Tuesday, May 27, 2008

I'VE SEEN THE FUTURE

I've seen the future and it's back there. Back there could be in my past, but I do not think I will find it hiding in my secrets. I sense I find it each morning from the cab of my old pickup truck. The students begin arriving at high school around 7:00 A.M., about an hour after I do. After reading the little, nothing local paper I sit and delude myself into believing I'm psyching myself for the day. I enjoy reading the daily gripe column by a local reporter that obviously nurtures a long ago deep seeded negative reaction to school. This diagnosis will be as close as I should get to playing a doctor. I'm just a lowly behaviorist trying to make some kid's government school experience count for something.

Anyway, back to why I really sit in my truck watching the student herd migrate onto their eighty-eight acre preserve for seven hours out of the day. I watch the daily formation of the gangs, groups, cliques, teams, and outcasts gather along the driveway between the main building and the school annex. The parade of cars, trucks, and buses searching for a brief drop-off point or a choice parking spot. The girls playing games with the boys.

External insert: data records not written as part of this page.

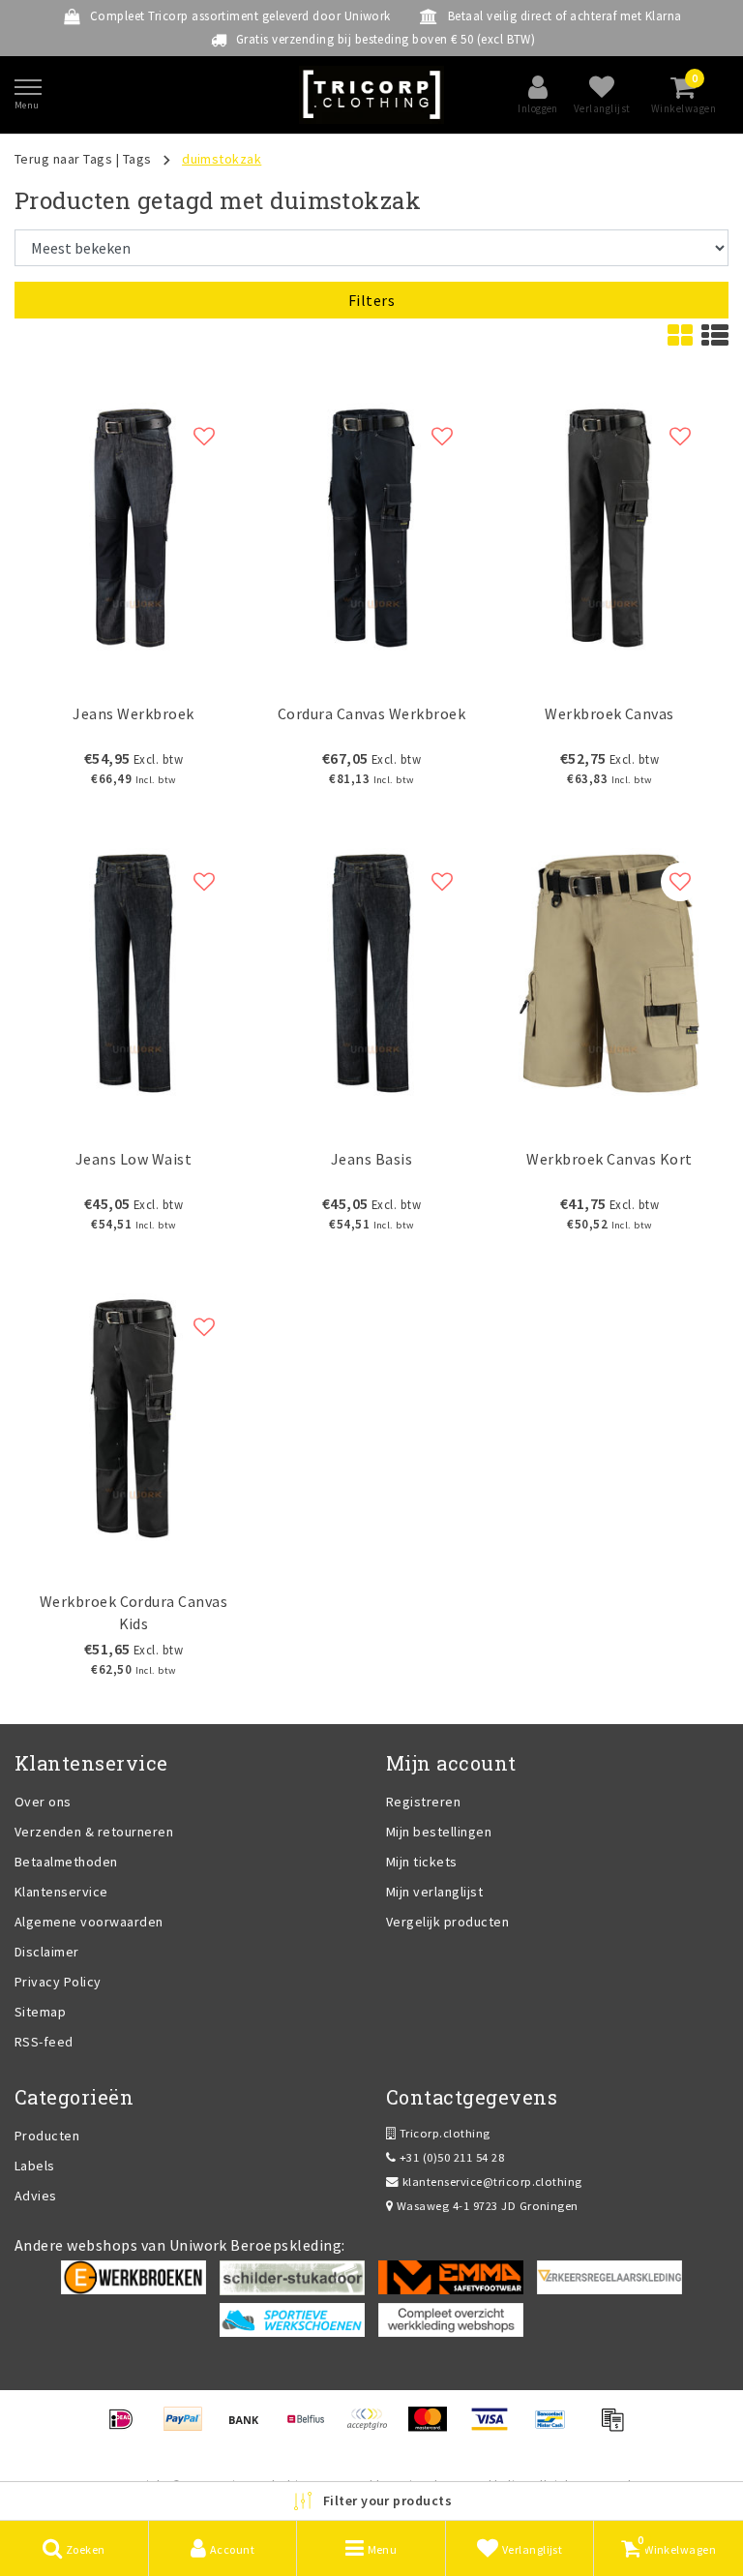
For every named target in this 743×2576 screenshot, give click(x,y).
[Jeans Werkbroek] (133, 528)
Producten (47, 2135)
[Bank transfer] (250, 2428)
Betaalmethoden (66, 1861)
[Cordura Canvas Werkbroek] (371, 528)
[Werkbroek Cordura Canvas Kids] (133, 1418)
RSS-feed (44, 2041)
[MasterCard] (433, 2428)
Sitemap (40, 2011)
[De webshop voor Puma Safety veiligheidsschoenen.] (292, 2318)
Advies (36, 2195)
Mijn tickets (422, 1861)
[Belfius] (312, 2428)
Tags (137, 158)
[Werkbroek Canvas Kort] (609, 973)
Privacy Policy (58, 1981)
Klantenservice (61, 1891)
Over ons (43, 1801)
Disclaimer (47, 1951)
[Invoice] (617, 2428)
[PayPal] (189, 2428)
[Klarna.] (372, 2428)
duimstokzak (221, 158)
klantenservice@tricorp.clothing (492, 2181)
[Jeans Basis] (371, 973)
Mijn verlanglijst (434, 1891)
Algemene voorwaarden (89, 1921)
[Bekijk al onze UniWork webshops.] (450, 2318)
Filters (371, 300)
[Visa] (495, 2428)
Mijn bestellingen (438, 1831)
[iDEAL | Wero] (127, 2428)
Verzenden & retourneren (94, 1831)
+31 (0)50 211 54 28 (450, 2157)
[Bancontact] (556, 2428)
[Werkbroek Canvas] (609, 528)
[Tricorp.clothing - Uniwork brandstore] (371, 95)
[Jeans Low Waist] (133, 973)
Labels (35, 2165)
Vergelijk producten (447, 1921)
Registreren (423, 1801)
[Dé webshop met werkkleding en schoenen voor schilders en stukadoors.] (292, 2276)
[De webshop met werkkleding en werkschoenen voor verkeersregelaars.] (609, 2276)
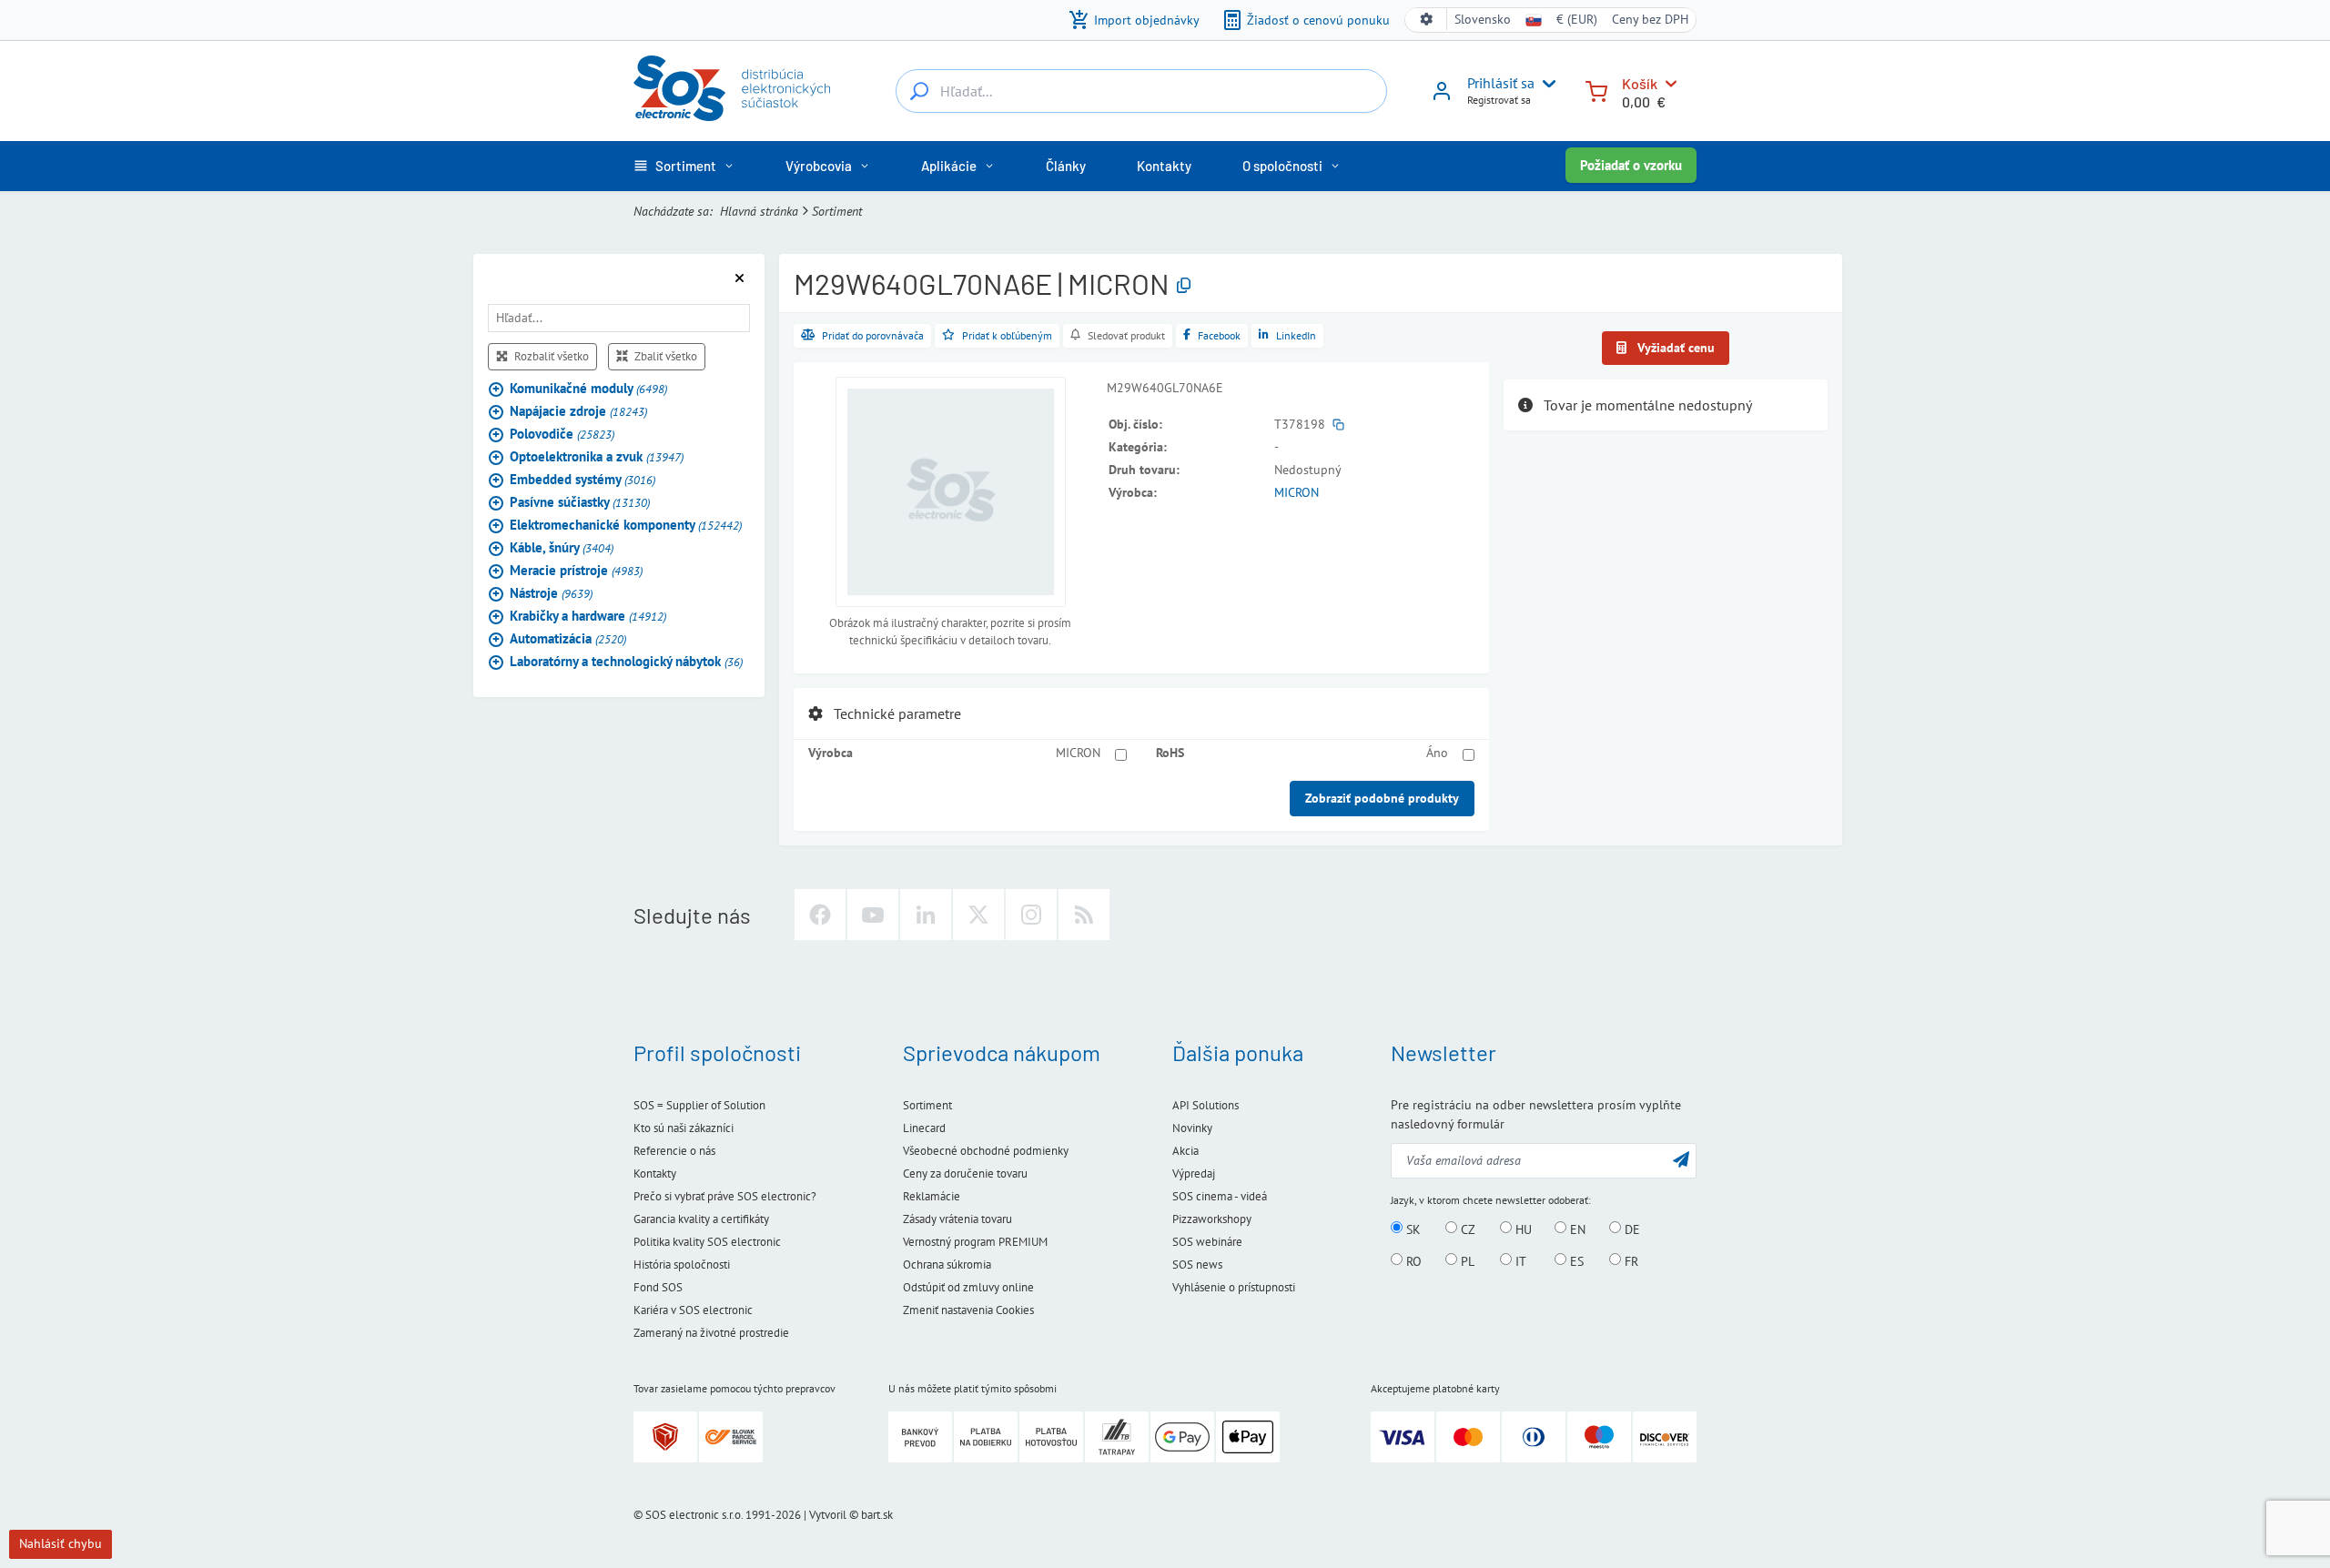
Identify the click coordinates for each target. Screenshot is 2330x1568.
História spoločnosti (681, 1264)
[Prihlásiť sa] (1442, 97)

Games that the superior maturing girls use to manipulate their immature boyfriends. Such games that consist of the type clothing that is worn to entice the boys, looks that are quickly cast to another boy that is sure to lead to a physical confrontation, or just the joy some girls have in ignoring any boy that desire their attention.

All of this is being offset by the boys games to strut, lead, follow, or "out-cool" the others. The male games mean little or nothing to the girls, but the boys from generation to generation never give up the hopes of impressing the right girl through the right move at the right time. I tried it, my friends tried it, and all males before me and after me have tried or will try, usually through desperation and immaturity.

An outsider can not visually separate the special education students from the regular education students during this morning ritual. Of course, the very disabled students are not part of this parade. They have their own morning rituals that I may explore at another time.

My portable classroom, in the midst of the government school trailer park, continued to be a haven through-out the school year. A haven for SPED'ers and regular education students. The one thing these students had in common all year; the portable was a preferable social situation compared to the one they existed in outside of school. Their extracurricular social lives can consist of; single-parent families, gang affiliations, petty criminal activities, felony criminal endeavors, periodic arrests, creative use of spray paint (tagging), writing the next million seller rap song, drugs, alcohol, searching for a place to eat and/or sleep, coming back to the campus after school to hang out, or sometimes stopping by my home to see if I'm an ass outside of school, and possibility many others not listed here.

I've neglected adding posts to this blog much of the past school year. Seldom does a day past that I do not think of writing. Each time I conclude I am gathering thoughts and experiences for new postings. At times I conclude I'm lazy. Surely it is a combination of these and many other factors. For several years I've seen the future as it parades in front of me each school morning. The future is the past as the past is the present. As the population of this government school grew from one-thousand-nine-hundred last school year to the current two-thousand-two-hundred, it will expand to two-thousand-four-hundred in the fall.

Through-out the school year I've mentally filed tales or stories I have every intention of writing about through the summer. By far, the situation of the ever exploding school population is my deep well of tales. Again, I must say, "I've seen the future as it parades in front of me each school morning. The future is the past as the past is the present."

1 comment:

  1. I just came across your blog today- I'm surprised it took me so long to find it!